* **Your goal**:
In the entries below, find the line with "Task: Select the craftanessay.com link" and print exactly every line from there up to and including the line with "You are a computer-use agent. This", with no other lines.

-- Source records follows --

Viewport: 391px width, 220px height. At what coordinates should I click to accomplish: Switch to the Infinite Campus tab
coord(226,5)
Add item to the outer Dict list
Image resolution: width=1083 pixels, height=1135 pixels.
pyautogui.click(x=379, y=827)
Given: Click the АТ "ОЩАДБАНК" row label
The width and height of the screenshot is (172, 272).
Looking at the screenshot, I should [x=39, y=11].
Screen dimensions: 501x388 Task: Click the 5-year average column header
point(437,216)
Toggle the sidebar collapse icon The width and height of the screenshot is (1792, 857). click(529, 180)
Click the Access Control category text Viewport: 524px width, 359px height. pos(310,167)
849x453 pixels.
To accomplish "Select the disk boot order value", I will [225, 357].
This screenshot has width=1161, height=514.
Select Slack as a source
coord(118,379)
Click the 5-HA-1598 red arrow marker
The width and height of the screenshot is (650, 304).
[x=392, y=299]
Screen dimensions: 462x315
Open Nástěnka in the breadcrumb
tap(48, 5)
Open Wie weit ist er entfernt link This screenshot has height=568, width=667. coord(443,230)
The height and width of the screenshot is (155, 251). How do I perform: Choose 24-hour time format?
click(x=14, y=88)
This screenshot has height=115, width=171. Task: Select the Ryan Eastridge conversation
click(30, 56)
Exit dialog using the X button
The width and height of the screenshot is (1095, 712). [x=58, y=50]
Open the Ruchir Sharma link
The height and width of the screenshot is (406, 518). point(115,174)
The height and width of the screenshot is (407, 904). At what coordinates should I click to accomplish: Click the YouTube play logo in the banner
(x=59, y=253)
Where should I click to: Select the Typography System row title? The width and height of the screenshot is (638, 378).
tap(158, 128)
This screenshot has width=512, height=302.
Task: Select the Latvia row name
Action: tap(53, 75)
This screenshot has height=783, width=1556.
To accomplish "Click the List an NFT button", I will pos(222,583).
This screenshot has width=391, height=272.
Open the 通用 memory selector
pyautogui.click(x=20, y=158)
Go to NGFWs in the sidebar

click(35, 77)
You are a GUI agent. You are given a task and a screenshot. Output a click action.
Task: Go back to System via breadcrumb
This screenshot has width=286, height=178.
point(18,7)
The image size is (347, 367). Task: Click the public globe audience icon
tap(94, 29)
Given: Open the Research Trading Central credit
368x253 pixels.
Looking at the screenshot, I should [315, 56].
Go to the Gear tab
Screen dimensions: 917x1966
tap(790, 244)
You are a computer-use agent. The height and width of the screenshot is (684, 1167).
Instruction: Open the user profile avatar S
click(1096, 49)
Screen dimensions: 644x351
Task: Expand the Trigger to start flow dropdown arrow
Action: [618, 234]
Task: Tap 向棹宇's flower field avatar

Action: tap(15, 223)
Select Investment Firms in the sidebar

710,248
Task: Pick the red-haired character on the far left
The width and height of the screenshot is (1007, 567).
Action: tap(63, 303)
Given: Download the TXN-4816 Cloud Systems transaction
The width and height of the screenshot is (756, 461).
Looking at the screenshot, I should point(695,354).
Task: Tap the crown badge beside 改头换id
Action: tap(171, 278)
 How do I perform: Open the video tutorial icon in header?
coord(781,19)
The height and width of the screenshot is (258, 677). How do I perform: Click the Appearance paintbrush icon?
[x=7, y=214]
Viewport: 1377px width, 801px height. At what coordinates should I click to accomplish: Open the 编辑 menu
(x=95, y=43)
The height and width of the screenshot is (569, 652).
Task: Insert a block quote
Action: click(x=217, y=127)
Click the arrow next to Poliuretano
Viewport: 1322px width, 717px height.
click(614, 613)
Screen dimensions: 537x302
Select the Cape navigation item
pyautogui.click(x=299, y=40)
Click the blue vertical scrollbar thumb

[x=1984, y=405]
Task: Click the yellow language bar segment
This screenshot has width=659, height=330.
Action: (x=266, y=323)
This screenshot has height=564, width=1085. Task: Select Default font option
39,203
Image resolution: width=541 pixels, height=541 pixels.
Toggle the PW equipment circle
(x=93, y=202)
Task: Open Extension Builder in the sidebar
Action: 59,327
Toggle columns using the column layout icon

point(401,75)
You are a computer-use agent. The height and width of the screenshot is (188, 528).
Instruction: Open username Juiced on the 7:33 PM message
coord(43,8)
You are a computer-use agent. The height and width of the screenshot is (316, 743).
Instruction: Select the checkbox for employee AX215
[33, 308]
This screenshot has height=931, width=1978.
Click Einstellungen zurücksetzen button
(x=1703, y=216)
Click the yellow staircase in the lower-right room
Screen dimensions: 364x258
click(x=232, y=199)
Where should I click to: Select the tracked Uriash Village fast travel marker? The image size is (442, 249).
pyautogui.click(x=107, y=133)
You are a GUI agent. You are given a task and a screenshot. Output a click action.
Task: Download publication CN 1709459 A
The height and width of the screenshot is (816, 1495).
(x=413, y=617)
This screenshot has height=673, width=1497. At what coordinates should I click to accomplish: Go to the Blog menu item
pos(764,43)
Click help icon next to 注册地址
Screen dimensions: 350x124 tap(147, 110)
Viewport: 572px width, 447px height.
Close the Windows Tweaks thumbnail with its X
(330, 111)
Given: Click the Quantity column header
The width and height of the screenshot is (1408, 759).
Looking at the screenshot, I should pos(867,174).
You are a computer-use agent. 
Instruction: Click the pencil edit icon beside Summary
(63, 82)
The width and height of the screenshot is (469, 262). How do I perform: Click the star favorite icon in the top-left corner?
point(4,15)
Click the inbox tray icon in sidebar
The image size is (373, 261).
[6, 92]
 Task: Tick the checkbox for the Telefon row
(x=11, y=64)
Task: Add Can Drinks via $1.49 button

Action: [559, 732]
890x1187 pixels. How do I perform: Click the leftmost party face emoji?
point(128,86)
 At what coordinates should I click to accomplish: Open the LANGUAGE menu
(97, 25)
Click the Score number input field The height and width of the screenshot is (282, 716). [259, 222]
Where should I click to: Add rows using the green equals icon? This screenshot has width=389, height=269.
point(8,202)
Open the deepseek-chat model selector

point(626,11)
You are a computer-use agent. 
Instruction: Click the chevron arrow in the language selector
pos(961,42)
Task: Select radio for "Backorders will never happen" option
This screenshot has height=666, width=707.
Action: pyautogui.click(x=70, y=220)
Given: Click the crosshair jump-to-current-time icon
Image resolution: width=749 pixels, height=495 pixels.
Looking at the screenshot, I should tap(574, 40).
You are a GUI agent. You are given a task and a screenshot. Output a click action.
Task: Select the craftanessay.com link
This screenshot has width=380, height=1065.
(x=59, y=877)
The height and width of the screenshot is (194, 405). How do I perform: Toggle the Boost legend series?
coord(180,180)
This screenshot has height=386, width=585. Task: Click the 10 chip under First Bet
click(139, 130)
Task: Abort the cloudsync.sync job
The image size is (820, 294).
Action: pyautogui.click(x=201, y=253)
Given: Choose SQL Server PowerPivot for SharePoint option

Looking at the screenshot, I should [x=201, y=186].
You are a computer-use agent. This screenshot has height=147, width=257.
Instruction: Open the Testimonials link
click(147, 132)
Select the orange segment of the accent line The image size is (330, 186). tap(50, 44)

-- Source records concluded --

* **Answer box**:
Task: Select the craftanessay.com link
This screenshot has width=380, height=1065.
(x=59, y=877)
The height and width of the screenshot is (194, 405). How do I perform: Toggle the Boost legend series?
coord(180,180)
This screenshot has height=386, width=585. Task: Click the 10 chip under First Bet
click(139, 130)
Task: Abort the cloudsync.sync job
The image size is (820, 294).
Action: pyautogui.click(x=201, y=253)
Given: Choose SQL Server PowerPivot for SharePoint option

Looking at the screenshot, I should [x=201, y=186].
You are a computer-use agent. This screenshot has height=147, width=257.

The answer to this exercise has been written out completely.